Prior to its passing, Pilgrim also attempted to argue that the two-year retention period contained within the Telecommunications (Interception and Access) Amendment (Data Retention) Act 2015 be assessed against the risk to privacy of storing such a large amount of personal data. He pointed out that 90 percent of investigations relying on retained data only use data that is less than one year old.

"If a decision is made to implement a scheme such as this which is going to require, as I said, the holding or the collection and retaining of huge volumes of data and personal information about people for a long period of time, we need to look at what else we can put in place to do our best to secure that information," he said.

Pilgrim flagged the issue again in the annual report, saying that he is continuing to work with the government on instituting a mandatory breach notification scheme as per the OAIC's recommendation.

"The OAIC continues to engage with the Australian government in relation to implementation of the reforms," the report says.

The annual report also addressed the Migration Amendment (Strengthening Biometrics Integrity) Bill 2015, which was introduced to Parliament in March for the purpose of preventing domestic terrorist threats by allowing for the collection of biometric data including fingerprints and iris scans from people arriving and departing through airport SmartGate systems.

The government currently already collects from all travellers facial images and the information contained within the chip embedded in ePassports, with the SmartGate also using facial-recognition technology to process entrants.

From 2010, the DIBP and Customs could also take the fingerprints of foreigners from certain parts of the world applying for particular visas to stay in Australia, and in some cases require DNA tests, with the authority to collect this data granted under the Migration Act 1994 and the Migration Regulations 1994.

The new biometric data-collection Bill gives the DIBP along with Customs expanded abilities to collect additional biometric information from more people -- including from Australian citizens -- and share it with other government agencies. The privacy implications inherent in such powers have been an issue since the Bill's first mention last year.

Five months after the introduction of the Bill, the Senate tabled the Privacy Impact Assessment (PIA), but it is still yet to be published.

The OAIC recommended releasing the PIA publicly, as well as narrowing the power to collect the biometrics data.

"To ensure that the privacy impact of the Biometrics Bill is minimised, the OAIC suggested the LCA [Senate Legal and Constitutional Affairs] Committee consider whether the new power to collect biometric information could be drafted more narrowly, while still enabling DIBP to carry out its functions and activities under the Migration Act," the OAIC report says.

"The LCA Committee recommended that the PIA prepared by DIBP in relation to the Biometrics Bill be made publicly available, a recommendation supported by the OAIC."

In relation to the government's e-health record system, the OAIC responded to eight mandatory data breach notifications during the year, and made various recommendations to the Department of Health on privacy concerns, including to make the system opt-out.

In September, the government responded by introducing legislation that will see e-health accounts automatically assigned to patients. The government will begin trialling these opt-out accounts, with a nationwide rollout planned should the trials be successful.

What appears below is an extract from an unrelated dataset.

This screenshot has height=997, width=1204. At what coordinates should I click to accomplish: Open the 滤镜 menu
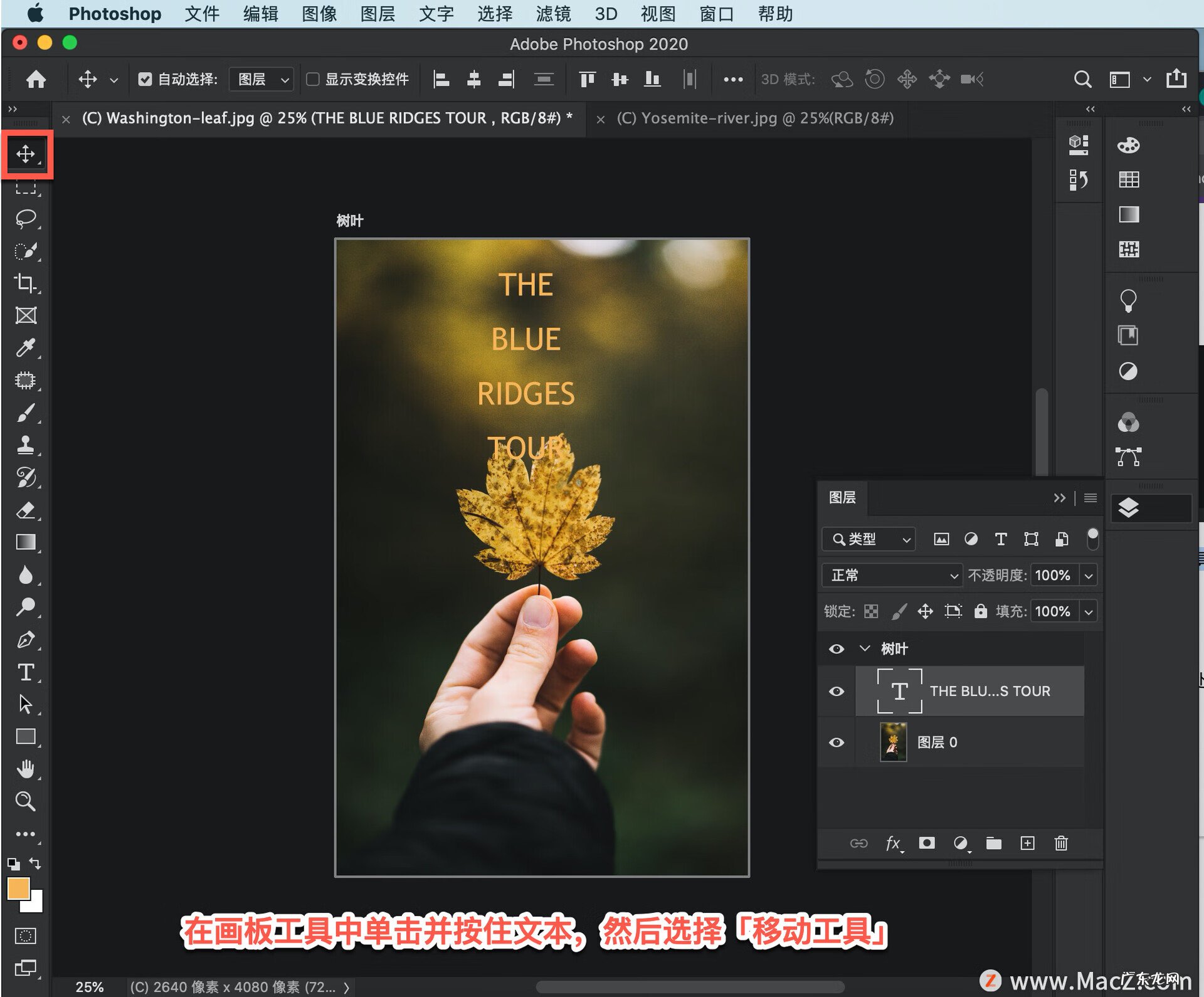click(553, 14)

The OAIC's funding remains under question after the organisation was slated to be split up in January 2015 under the 2014 Australian Budget.

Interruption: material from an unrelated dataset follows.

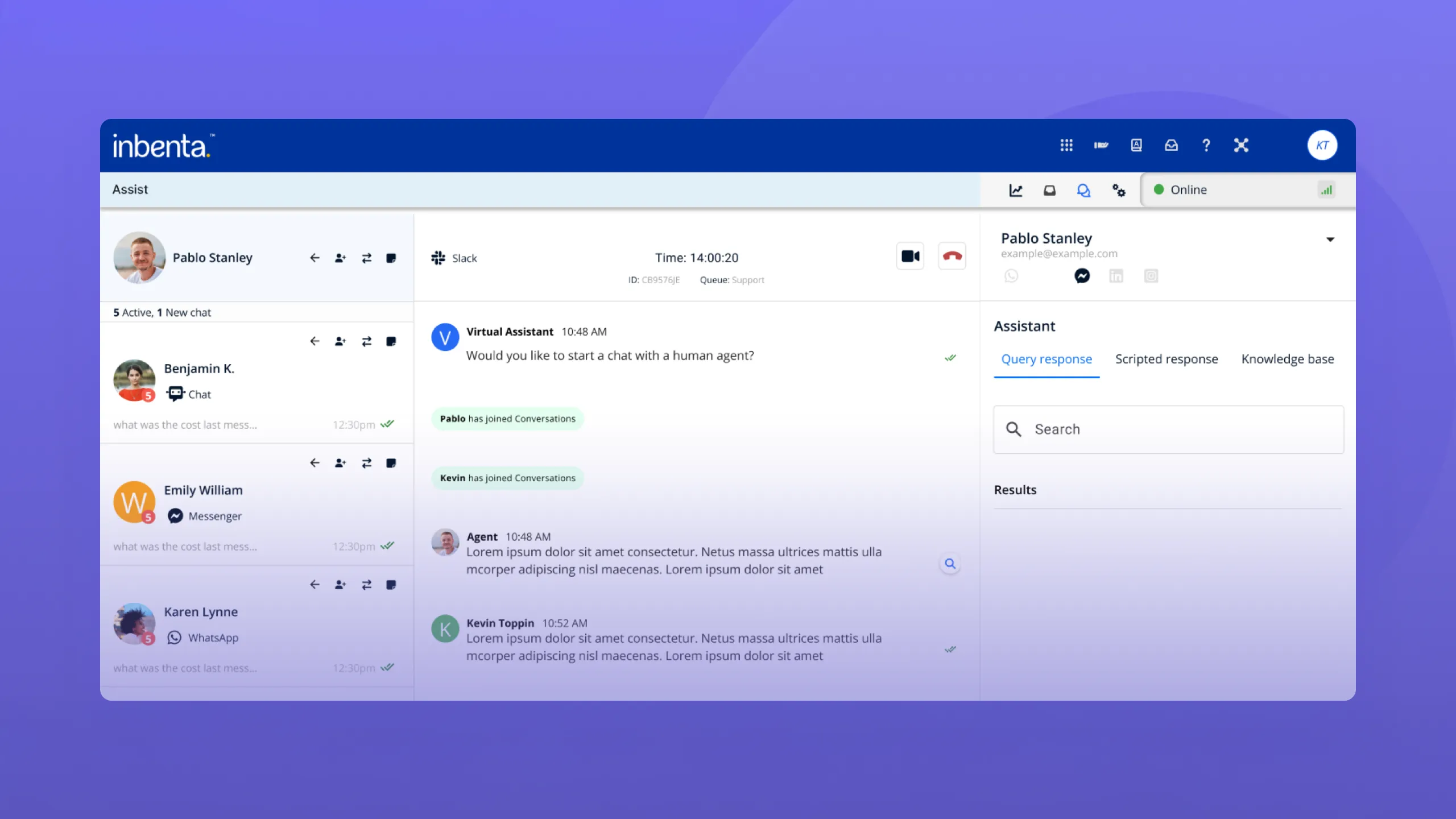Open agent settings via the gears icon
1456x819 pixels.
pos(1118,190)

"The Bill to disband the OAIC passed through the House of Representatives but was not considered by the Senate prior to the date of effect, 1 January 2015. This remained the situation through the following six months of the reporting year," explained Pilgrim.

"Consequently, as it became clear that the OAIC would continue on into the 2015-16 financial year, the Australian government reallocated funding to enable the OAIC to continue to undertake a streamlined IC review function. This function continues to be effectively undertaken by a dedicated FOI team based in Sydney."